L’italiano questo sconosciuto: nell’anno in cui si celebrano i 700 anni dalla morte di Dante, padre riconosciuto della lingua nazionale, ancora tanti, troppi politici non hanno una sufficiente padronanza con l’idioma patrio. E tra questi, eccellono figure come Luigi Di Maio,Giuseppe Conte e anche esponenti della politica locale come la capogruppo della Lega in Consiglio provinciale di Trento, Mara Dalzocchio.
Di Di Maio è noto che da tempo ha dichiarato una guerra personale all’italiano, spesso confondendola con il napoletano con cui ha maggiore confidenza, anche se negli ultimi tempi è migliorato, specie quando è intento a leggere un testo scritto da altri.

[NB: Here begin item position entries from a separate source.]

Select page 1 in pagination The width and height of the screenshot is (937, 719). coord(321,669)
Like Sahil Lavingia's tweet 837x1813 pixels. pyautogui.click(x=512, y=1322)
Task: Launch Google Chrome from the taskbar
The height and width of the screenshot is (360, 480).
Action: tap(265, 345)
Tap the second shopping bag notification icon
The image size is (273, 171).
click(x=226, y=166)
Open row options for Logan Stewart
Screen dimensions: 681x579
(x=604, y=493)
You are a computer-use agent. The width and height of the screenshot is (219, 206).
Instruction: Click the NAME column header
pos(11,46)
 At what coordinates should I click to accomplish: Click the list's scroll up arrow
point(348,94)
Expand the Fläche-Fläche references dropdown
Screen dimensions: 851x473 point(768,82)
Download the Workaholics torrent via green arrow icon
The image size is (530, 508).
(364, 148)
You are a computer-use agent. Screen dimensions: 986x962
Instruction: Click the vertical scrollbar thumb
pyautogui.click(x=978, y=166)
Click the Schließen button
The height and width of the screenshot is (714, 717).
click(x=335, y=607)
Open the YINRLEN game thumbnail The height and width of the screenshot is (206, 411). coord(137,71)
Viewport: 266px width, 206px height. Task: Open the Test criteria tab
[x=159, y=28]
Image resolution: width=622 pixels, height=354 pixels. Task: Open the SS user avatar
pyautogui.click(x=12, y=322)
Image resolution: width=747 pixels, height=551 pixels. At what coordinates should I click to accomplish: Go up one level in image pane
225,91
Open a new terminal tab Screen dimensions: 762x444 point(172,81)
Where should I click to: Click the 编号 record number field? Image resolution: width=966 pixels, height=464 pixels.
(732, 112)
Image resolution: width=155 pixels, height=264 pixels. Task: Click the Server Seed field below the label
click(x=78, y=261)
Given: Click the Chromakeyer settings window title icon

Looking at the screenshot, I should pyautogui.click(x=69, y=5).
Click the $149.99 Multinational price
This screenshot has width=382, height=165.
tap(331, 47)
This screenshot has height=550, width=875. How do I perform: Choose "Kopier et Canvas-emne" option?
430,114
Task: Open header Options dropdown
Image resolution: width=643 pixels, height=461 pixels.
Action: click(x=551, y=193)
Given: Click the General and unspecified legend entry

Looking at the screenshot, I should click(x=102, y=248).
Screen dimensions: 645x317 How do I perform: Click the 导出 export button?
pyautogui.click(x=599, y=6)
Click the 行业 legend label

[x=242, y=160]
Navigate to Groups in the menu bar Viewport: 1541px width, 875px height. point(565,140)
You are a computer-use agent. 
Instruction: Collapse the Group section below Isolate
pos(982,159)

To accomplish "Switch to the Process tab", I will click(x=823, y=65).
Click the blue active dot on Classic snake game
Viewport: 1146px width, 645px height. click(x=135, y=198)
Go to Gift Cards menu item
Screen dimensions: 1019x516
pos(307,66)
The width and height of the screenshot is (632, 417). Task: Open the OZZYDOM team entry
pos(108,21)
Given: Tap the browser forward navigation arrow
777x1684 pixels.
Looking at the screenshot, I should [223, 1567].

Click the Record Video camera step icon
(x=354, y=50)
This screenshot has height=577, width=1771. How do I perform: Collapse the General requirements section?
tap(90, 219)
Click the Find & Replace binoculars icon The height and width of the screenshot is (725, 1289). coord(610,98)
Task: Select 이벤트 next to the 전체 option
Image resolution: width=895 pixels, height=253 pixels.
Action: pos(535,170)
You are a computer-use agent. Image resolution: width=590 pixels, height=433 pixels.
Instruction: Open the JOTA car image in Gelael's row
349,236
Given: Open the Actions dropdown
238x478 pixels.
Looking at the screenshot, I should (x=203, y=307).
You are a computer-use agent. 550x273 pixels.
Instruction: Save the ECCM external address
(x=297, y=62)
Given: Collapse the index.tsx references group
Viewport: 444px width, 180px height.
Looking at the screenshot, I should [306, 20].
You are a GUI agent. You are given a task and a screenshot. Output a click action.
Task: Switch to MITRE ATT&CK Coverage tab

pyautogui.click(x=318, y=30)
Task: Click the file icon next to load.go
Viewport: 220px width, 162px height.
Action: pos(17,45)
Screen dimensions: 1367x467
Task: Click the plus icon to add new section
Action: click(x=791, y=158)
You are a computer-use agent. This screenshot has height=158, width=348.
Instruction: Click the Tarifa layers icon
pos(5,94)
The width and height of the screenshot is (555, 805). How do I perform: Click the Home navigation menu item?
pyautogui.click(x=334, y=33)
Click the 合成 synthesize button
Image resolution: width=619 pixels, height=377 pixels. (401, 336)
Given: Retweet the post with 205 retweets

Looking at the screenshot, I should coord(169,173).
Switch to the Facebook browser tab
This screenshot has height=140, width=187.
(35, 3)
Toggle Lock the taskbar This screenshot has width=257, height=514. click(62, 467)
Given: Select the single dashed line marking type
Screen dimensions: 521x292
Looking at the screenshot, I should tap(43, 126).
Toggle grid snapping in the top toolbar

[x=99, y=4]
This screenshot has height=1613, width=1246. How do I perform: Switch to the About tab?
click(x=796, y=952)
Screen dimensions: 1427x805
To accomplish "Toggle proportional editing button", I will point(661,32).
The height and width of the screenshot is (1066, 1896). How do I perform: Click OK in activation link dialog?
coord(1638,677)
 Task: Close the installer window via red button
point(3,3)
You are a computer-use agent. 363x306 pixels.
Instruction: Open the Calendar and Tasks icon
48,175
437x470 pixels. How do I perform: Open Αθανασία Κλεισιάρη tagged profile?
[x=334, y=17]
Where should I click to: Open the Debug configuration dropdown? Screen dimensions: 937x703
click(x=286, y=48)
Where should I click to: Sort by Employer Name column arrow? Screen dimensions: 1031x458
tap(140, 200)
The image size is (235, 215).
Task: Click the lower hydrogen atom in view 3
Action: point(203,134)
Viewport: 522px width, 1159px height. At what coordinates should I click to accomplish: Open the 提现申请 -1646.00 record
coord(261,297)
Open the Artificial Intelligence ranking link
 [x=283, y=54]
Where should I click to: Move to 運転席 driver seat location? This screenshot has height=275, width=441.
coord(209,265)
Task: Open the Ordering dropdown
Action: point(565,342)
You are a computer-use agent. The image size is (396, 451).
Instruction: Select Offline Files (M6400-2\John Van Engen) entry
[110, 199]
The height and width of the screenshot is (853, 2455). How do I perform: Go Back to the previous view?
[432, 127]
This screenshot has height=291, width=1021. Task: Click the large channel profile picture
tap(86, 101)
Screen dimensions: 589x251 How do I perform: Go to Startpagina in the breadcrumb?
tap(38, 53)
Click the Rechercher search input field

Negli ultimi giorni ha stupito l’exploit di Giuseppe Conte nel video appello diffuso sui social a giustificazione della posizione del M5s sulla riforma della giustizia, inanellando in un’unica frase ben due perle grammaticali: «non possiamo tollerare che arrivano dei migranti, addirittura positivi, e vadino in giro liberamente». Una dissertazione che gli ha meritato perfino l’editoriale al vetriolo di una penna argutaed acuminata come quella di Vittorio Feltri su Libero che lo ha messo al muro della vergogna.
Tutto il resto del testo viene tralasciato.